SUPPLIED MATERIAL.
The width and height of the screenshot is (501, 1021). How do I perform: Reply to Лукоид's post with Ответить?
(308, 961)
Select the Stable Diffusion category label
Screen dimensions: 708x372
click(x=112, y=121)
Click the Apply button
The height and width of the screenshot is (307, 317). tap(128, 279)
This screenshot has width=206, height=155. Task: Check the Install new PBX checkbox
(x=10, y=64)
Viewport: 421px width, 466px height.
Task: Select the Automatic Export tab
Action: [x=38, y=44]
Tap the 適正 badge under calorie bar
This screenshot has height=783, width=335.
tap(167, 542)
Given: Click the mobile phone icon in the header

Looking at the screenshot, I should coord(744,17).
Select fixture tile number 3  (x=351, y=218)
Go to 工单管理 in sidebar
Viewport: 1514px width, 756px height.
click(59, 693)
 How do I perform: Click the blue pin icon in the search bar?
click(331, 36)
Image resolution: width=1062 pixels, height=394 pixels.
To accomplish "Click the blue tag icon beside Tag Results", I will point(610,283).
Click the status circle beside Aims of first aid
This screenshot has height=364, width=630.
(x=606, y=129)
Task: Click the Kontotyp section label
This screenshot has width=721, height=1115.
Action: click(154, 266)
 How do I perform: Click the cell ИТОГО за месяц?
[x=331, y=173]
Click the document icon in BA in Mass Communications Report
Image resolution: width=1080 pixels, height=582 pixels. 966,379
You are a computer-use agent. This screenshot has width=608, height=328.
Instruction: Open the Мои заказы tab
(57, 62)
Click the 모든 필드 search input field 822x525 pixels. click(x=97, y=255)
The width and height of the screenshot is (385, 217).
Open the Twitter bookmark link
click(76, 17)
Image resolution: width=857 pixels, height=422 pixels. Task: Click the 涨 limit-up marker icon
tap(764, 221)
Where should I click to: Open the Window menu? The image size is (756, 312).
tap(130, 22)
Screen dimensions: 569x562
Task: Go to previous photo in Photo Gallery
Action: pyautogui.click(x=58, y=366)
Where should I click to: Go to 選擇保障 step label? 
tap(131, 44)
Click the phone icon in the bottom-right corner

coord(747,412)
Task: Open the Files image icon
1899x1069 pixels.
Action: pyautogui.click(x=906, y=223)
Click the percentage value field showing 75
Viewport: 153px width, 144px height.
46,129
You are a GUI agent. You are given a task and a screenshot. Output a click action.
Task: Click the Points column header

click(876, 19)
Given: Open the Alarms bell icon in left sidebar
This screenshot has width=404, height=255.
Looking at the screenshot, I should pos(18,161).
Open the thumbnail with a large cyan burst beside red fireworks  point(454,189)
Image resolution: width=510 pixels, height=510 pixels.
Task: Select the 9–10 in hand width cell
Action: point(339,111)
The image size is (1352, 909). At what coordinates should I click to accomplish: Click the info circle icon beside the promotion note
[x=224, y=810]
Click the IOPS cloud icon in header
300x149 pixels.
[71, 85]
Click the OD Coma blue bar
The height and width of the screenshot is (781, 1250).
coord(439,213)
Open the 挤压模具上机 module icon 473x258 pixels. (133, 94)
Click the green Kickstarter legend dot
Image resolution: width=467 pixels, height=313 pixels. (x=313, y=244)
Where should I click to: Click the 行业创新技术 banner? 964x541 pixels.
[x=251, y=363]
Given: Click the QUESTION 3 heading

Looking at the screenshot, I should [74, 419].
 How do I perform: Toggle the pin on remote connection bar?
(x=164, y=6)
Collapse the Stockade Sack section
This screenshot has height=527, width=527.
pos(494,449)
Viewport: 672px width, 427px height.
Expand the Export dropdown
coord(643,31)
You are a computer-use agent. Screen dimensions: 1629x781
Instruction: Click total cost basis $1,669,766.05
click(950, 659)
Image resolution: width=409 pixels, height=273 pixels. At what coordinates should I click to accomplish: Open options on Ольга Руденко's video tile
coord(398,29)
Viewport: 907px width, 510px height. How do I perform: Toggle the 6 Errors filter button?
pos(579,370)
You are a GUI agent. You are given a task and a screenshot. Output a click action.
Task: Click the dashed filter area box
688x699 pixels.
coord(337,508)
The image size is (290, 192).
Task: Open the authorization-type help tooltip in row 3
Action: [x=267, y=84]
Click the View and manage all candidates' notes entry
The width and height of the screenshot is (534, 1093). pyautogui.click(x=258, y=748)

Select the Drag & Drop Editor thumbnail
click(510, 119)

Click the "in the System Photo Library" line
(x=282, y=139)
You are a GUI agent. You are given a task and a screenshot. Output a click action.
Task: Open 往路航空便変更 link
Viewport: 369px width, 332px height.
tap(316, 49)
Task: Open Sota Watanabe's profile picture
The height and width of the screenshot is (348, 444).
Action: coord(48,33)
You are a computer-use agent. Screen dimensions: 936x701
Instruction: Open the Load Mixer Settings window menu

EXERCISE INSTRUCTIONS. From the records above, copy every line that holds the word "computer".

YOUR RESPONSE.
You are a computer-use agent. This screenshot has width=608, height=328.
You are a computer-use agent. Screen dimensions: 1629x781
You are a computer-use agent. Screen dimensions: 936x701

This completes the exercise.